Ittymaani: Made in China (Original Motion Picture Soundtrack)
| No. | Title | Lyrics | Music | Singer(s) | Length |
|---|---|---|---|---|---|
| 1. | "Bomma Bomma" | Santhosh Varma, Liu Shuang | 4 Musics | M. G. Sreekumar, Vrinda Shameek Ghosh, Master Adithyan, Liu Shuang, Teresa Rose Geo | 4:14 |
| 2. | "Kunjade Ninte Manassil" | Santhosh Varma | 4 Musics | Shankar Mahadevan, Biby Mathew, Sulfiq L., Devika Sooryaprakash, Vrinda Shameek Ghosh, Haritha Balakrishnan | 4:31 |
| 3. | "Kando Kando" | Santhosh Varma | Deepak Dev | Mohanlal, Vaikom Vijayalakshmi | 4:06 |
| 4. | "Vennilavu Peythalinja" | Manu Manjith | Kailas Menon | Najim Arshad, K. S. Harisankar, Devika Sooryaprakash, Manjari | 3:57 |
| 5. | "Gimme Money" | Santhosh Varma | Deepak Dev | Anwar Sadath, Aloshya, Ajeesh Anto, Vishnu Krishnan, Yadhu S. Marar | 2:30 |

== Release ==
Ittymaani: Made in China was released in theatres worldwide on 6 September 2019, ahead of the week of Onam in Kerala. In Kerala, the film was released in nearly 250 screens. The film was made available for online streaming on Amazon Prime Video.

==Reception==
===Box office===
Ittymaani: Made in China grossed ₹2.05 crore in the opening day in Kerala. In the overseas opening weekend (6 – 8 September), the film earned US$378,727 from 47 screens in the United Arab Emirates, US$59,371 (₹42.57 lakh) from 40 screens in the United States, £35,137 (₹30.93 lakh) from 91 screens in the United Kingdom, A$60,317 (₹29.64 lakh) from 22 screens in Australia, and NZ$10,751 (₹4.96 lakh) from 4 screens in New Zealand. In two weeks, it grossed £61,269 (₹54.59 lakh) in the UK, A$81,375 (₹40 lakh) in Australia, and NZ$20,545 (₹9.39 lakh) in New Zealand, $513,544 in the UAE and $9,100 in Portugal. In four weeks, it earned US$105,092 (₹74.28 lakh) in the US and €3,545 (₹2.74 lakh) in Germany.

===Critical response===
Upon release, the film received generally mixed reviews from critics. G. Ragesh of Malayala Manorama rated 3 out of 5 stars and wrote "Ittymaani Made in China has an interesting plot that appeals to audience all over the world". Sangeetha Lakshmi of Mathrubhumi wrote that the film is a "feel good family entertainer". Writing for Indian Express Malayalam, Dhanya K. Vilayil wrote that Ittymaani: Made in China is a festival celebration movie, with all the right ingredients for the fans to celebrate. Behindwoods.com critic wrote: "'Ittymaani: Made in China' is entertaining with Mohanlal - KPAC Lalitha's endearing performances and humorous moments", and rated 2.75 out of 5. Rating 2.5 out of 5, The New Indian Express stated that the film is "all about loving your parents" and it "has one of the most daring interval blocks in recent memory".

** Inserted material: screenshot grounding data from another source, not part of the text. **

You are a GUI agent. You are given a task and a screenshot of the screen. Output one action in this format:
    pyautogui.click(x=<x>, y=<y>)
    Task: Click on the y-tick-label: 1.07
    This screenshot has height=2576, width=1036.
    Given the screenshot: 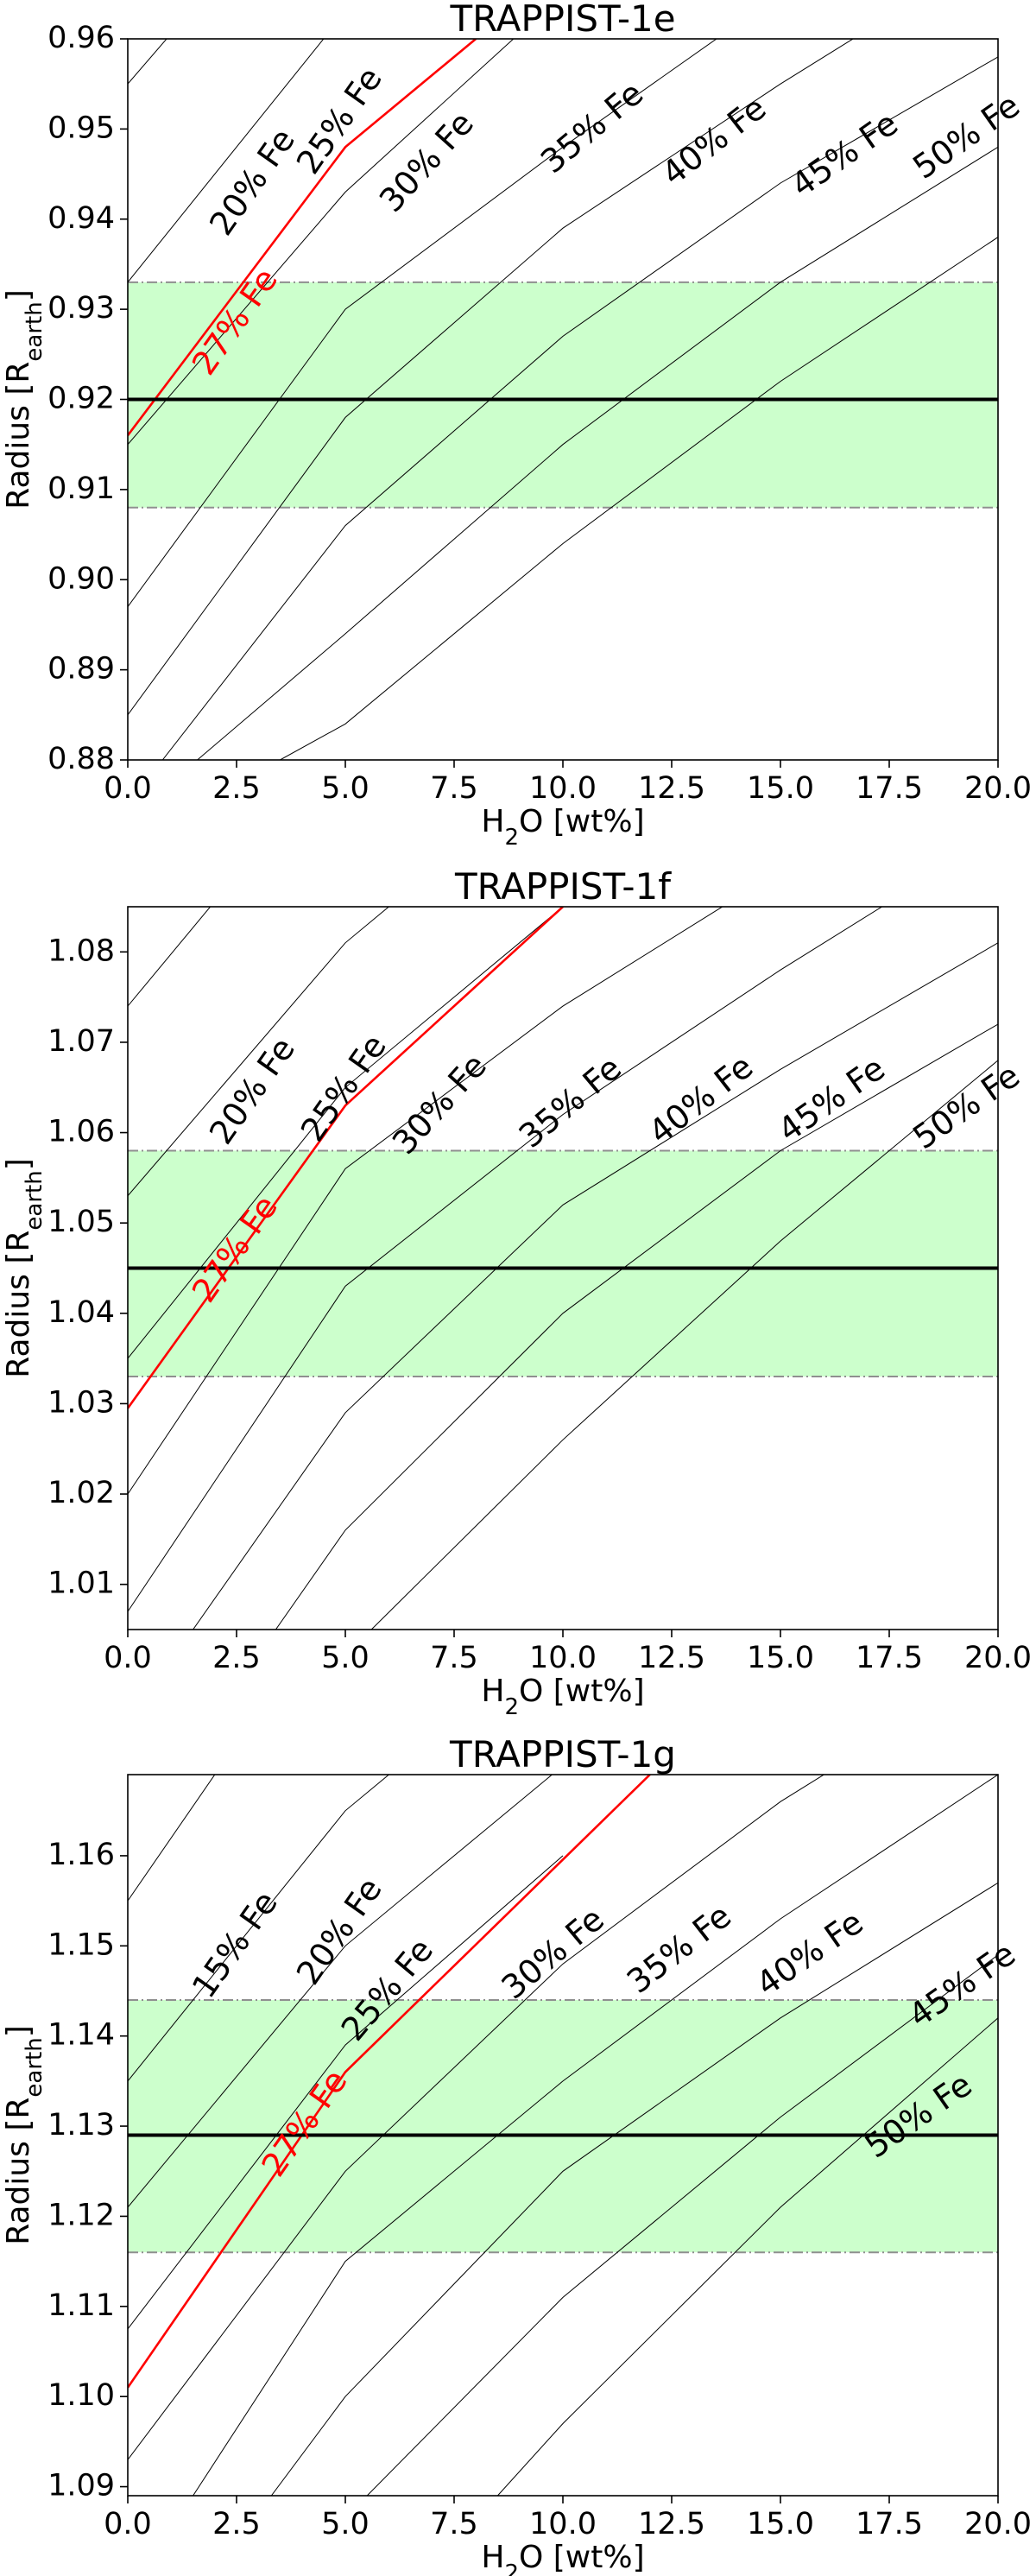 What is the action you would take?
    pyautogui.click(x=81, y=1042)
    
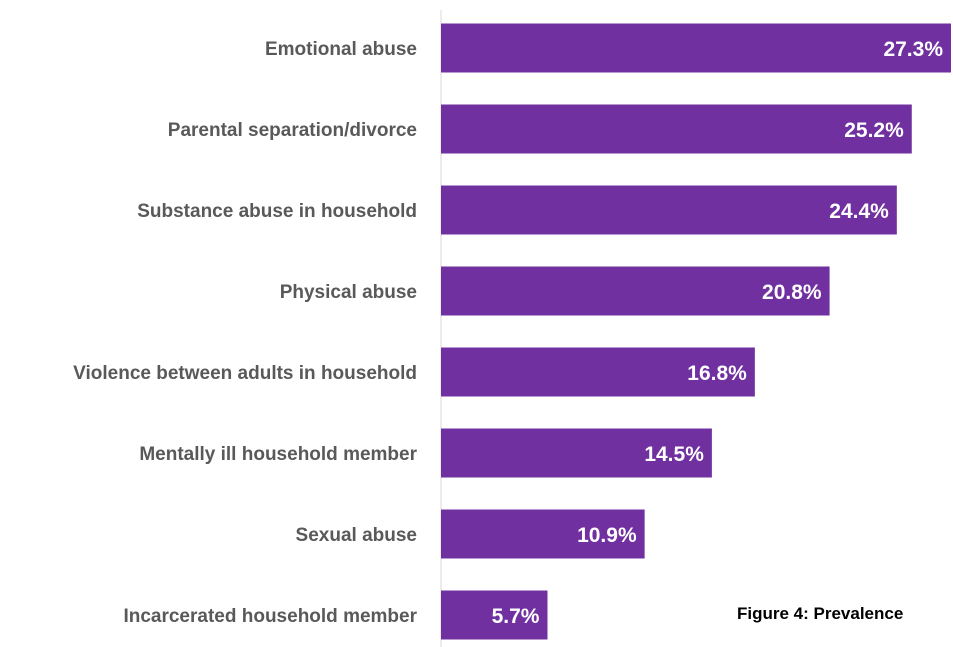  Describe the element at coordinates (341, 50) in the screenshot. I see `category-label: Emotional abuse` at that location.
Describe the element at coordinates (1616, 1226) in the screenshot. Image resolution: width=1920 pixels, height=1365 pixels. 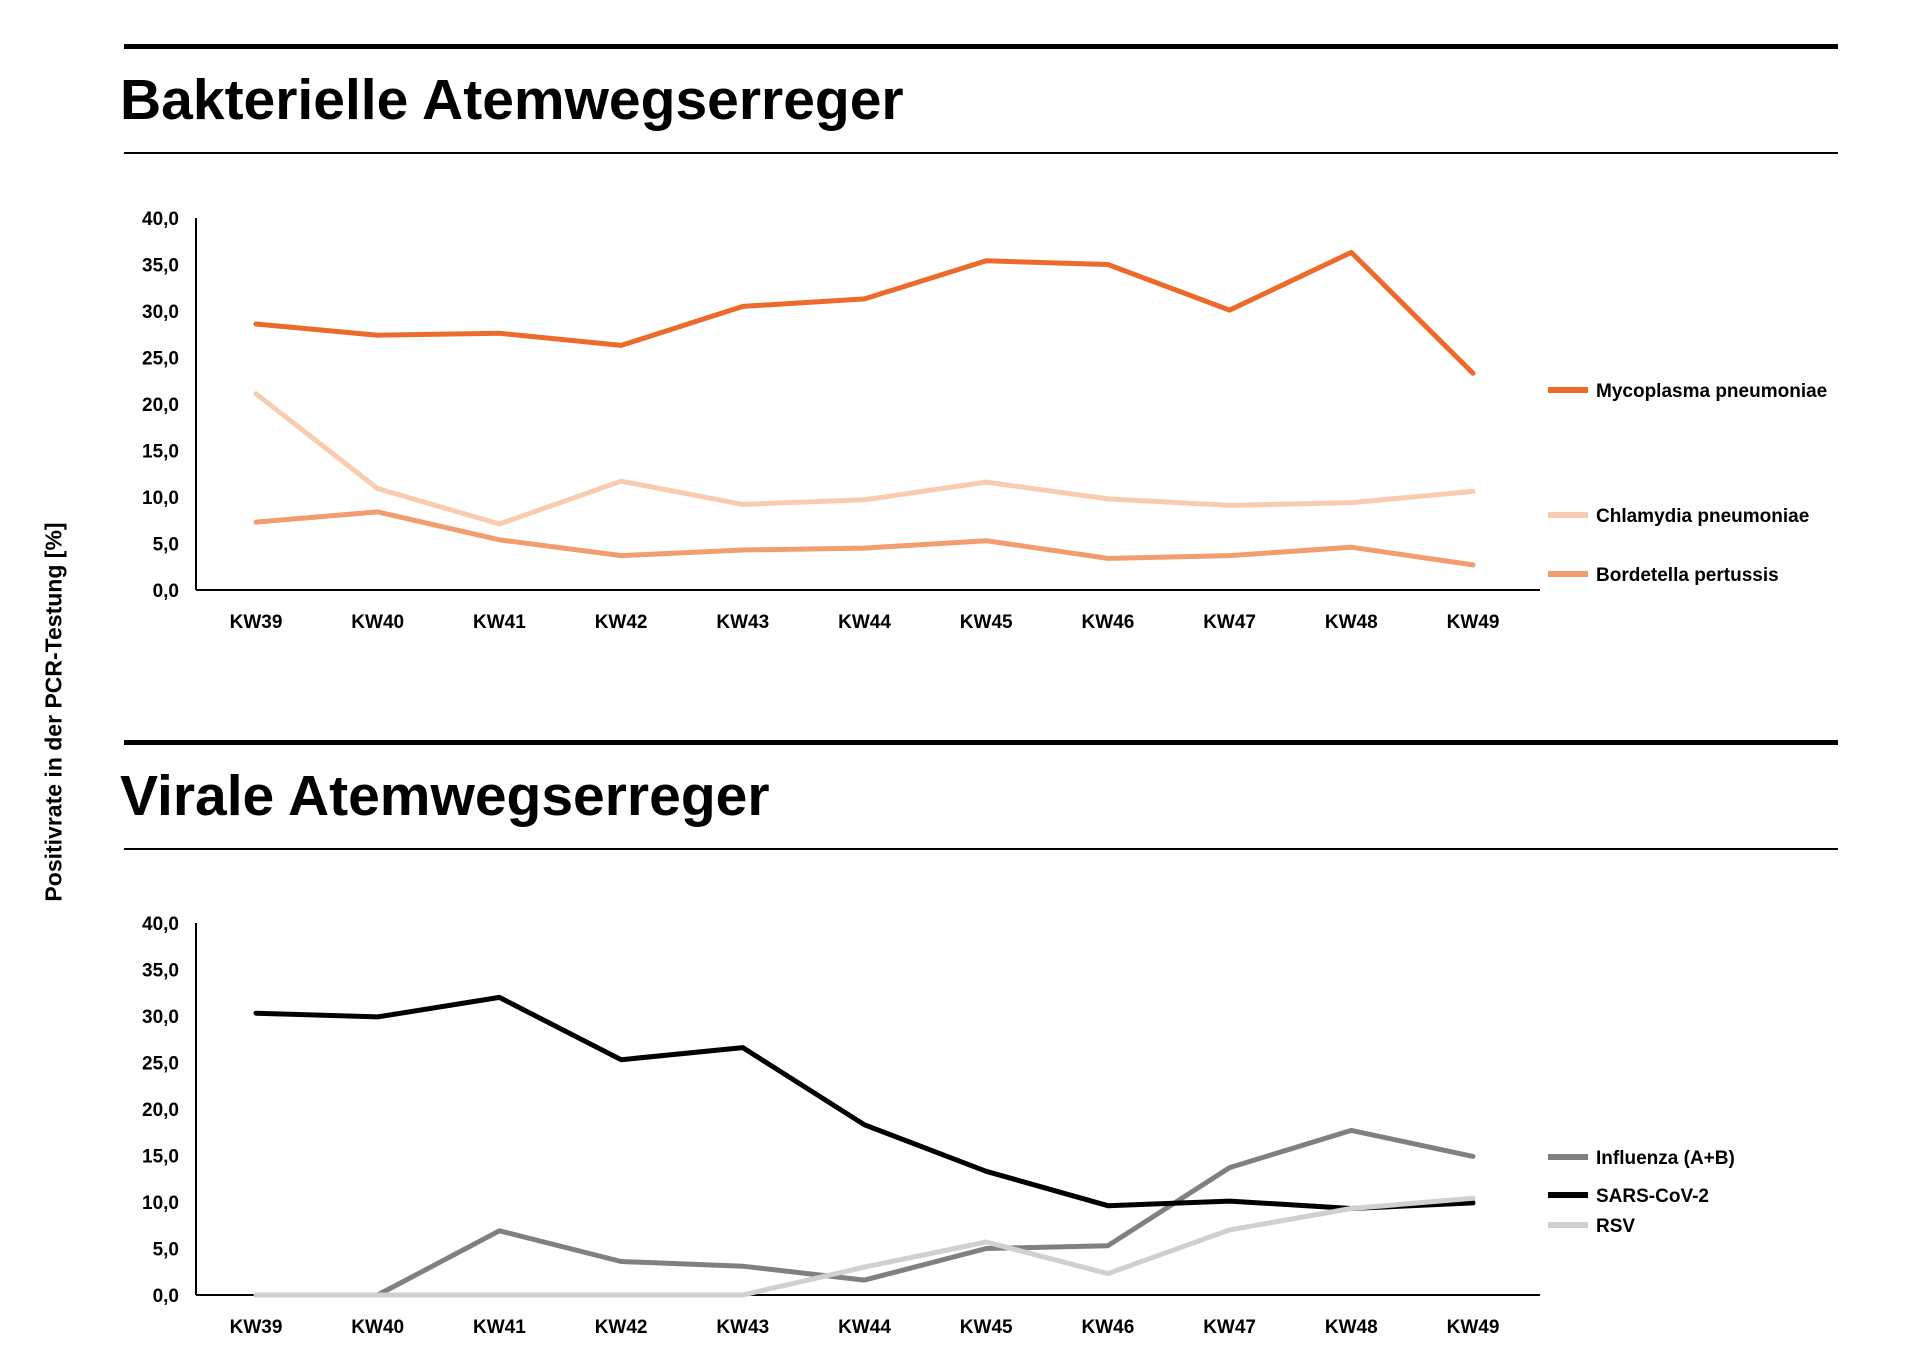
I see `legend-label: RSV` at that location.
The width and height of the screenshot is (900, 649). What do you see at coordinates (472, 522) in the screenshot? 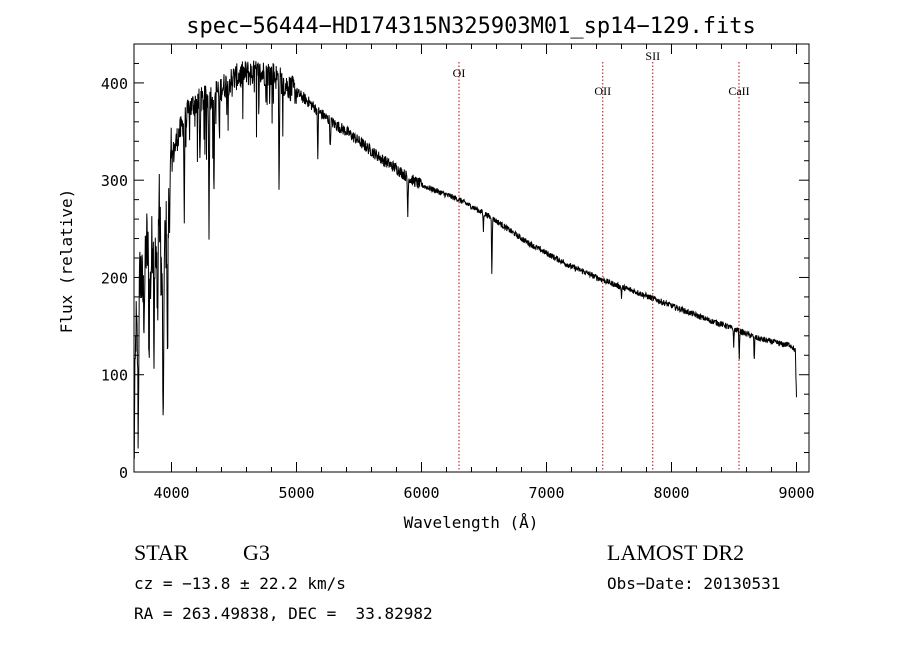
I see `x-axis-label: Wavelength (Å)` at bounding box center [472, 522].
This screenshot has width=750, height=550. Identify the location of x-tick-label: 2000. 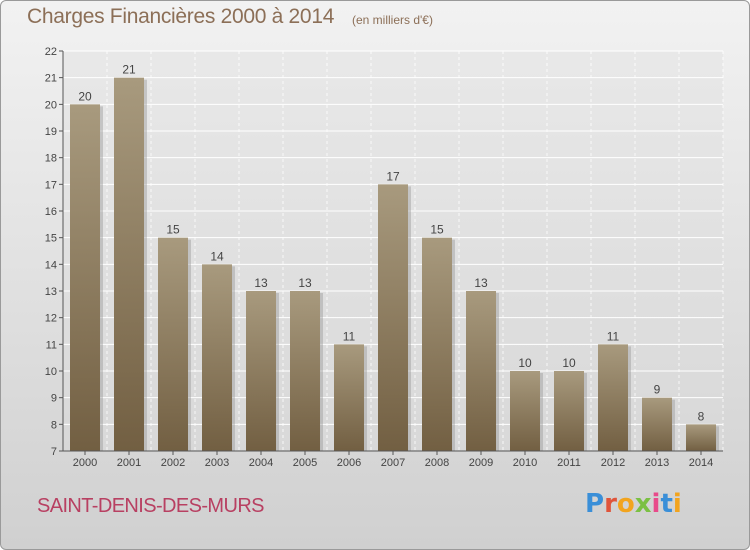
(85, 463).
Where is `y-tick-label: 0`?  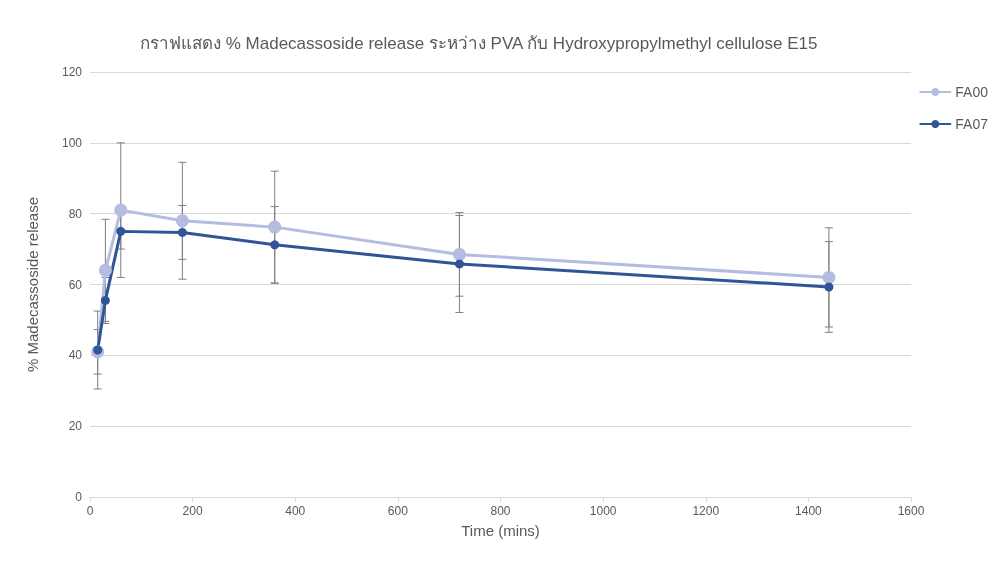 y-tick-label: 0 is located at coordinates (79, 497).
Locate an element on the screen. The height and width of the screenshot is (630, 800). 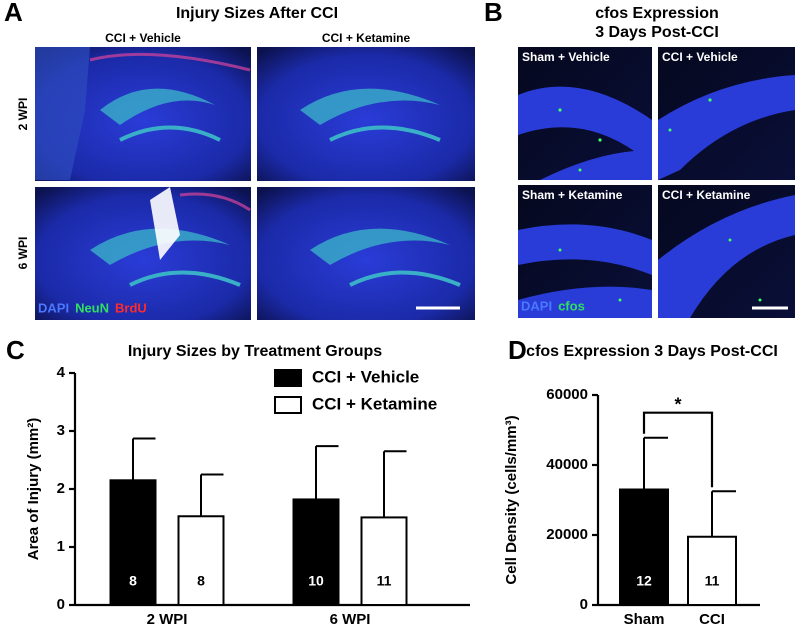
sample-size: 10 is located at coordinates (316, 581).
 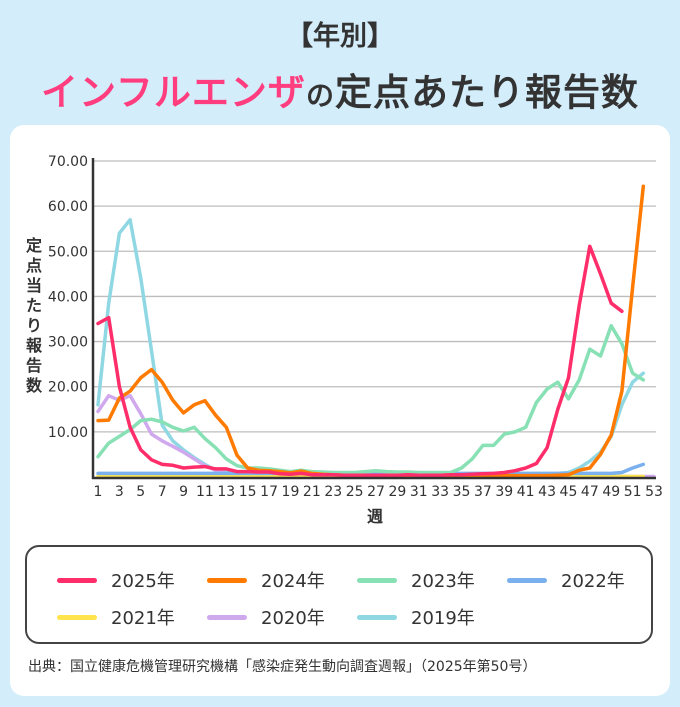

However, writing for Huffington Post, Neelima Menon said, "At a time when Malayalam cinema has come a long way in terms of craft, concepts, technology and ideas, a film like Ittimani is a huge step back—more so when you have a superstar like Mohanlal anchoring it". Vidya Nair of Deccan Chronicle rated 2 out of 5 and wrote: "a weak attempt to narrate a good subject that might only survive due to the performances of some ace actors." Deepa Antony of The Times of India also rated 2 out of 5 and wrote: "'Ittymani :Made in China' is a weak story and a weaker script that even the Mohanlal cannot save." The Indian Express rated 1.5 out of 5 and wrote that "the script has no originality or fresh ideas, it is Mohanlal who gives everything to make even a dull scene tolerable." The Hindu critic felt that the "latter half, where the social message gets delivered, is almost like an unending television soap".